4. These publications are in the open literature. If you Google “g f schils” you can get some of the references. This was academic research. It should be easy to get the papers from JOSA, Physics Letters, and Applied Optics.
5. My wish was to recognize and stop nuclear missiles. This was only basic research on pattern recognition. I do not know what actual military uses may have resulted from this work, if any. I left Sandia when this work was wrapping up.
6. This work was done before I had my security clearance (I am not sure I got a real clearance), was done in an unclassified area, and none of it could have been classified, at least at the time.

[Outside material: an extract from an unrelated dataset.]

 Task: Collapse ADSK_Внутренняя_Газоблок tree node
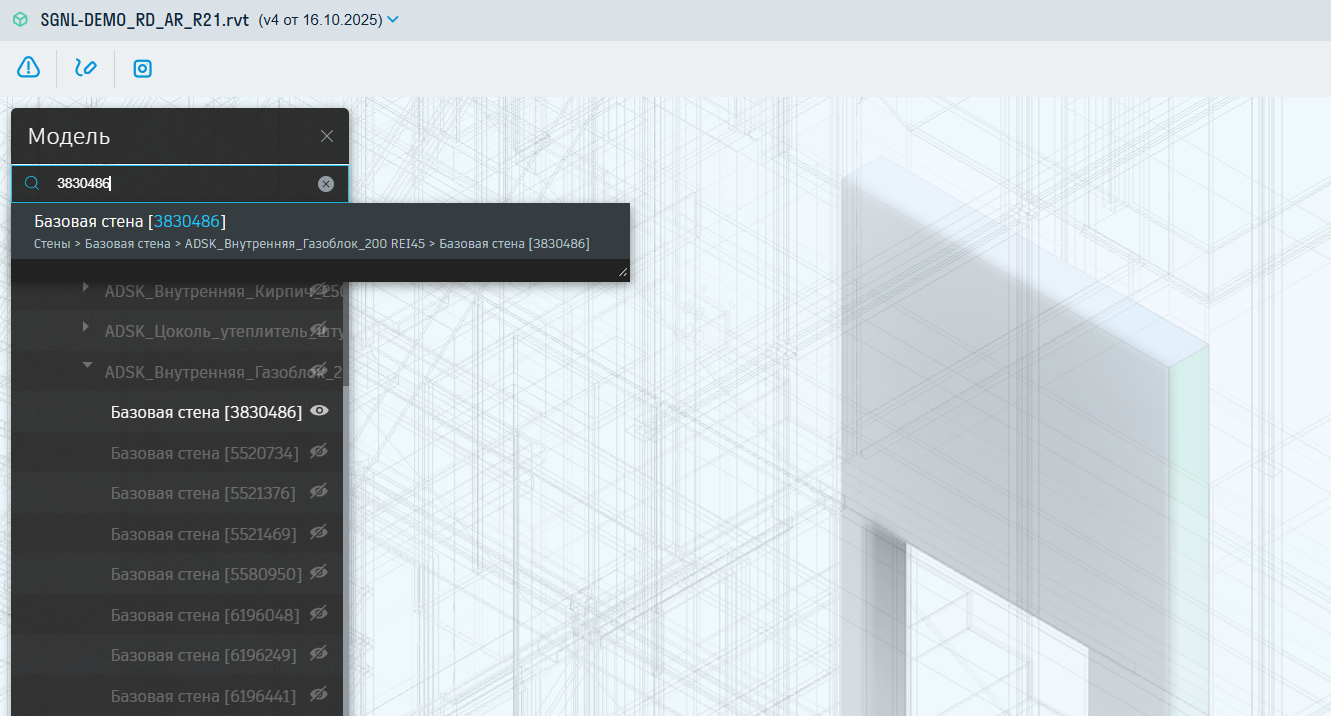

7. I am not a diplomat, but I am interested in good relations between our countries (there’s not too much I can do about things though). I referenced two Russian books which the work relied on. One was Gantmacher’ book on matrix theory (Vol. 1) and the other was a Russian book on Hilbert space theory. I love Russian mathematics style and often prefer it. The goal of ridding the world from nuclear weapons is a good goal. My original study and passion was control and cybernetics theory, and a large number of major contributions are from Russia: Popov, Lyapunov, Pontryagin, Tsypkin, and there are many more names from mathematics.
8. This article is more about the photography and artistic interest than about the physics. The title says “digital photography …”. Its focus was more on the art.
9. Note that I have left Sandia many years ago.
Another possible slight error – I am not sure Jessica Simpson is really below average.
I am also not sure which road was Tesla.
Driving the backroads was beautiful. I did a lot of photography.